◆ **Your goal**:
Output all the records below, word for word.

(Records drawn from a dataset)
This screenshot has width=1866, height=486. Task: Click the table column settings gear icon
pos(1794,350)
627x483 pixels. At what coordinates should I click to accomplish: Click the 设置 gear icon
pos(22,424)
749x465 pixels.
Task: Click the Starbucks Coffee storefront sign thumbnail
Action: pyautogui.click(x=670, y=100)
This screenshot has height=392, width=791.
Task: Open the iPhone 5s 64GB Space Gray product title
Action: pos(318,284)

◆ **Expected answer**:
This screenshot has width=1866, height=486. Task: Click the table column settings gear icon
pos(1794,350)
627x483 pixels. At what coordinates should I click to accomplish: Click the 设置 gear icon
pos(22,424)
749x465 pixels.
Task: Click the Starbucks Coffee storefront sign thumbnail
Action: pyautogui.click(x=670, y=100)
This screenshot has height=392, width=791.
Task: Open the iPhone 5s 64GB Space Gray product title
Action: pos(318,284)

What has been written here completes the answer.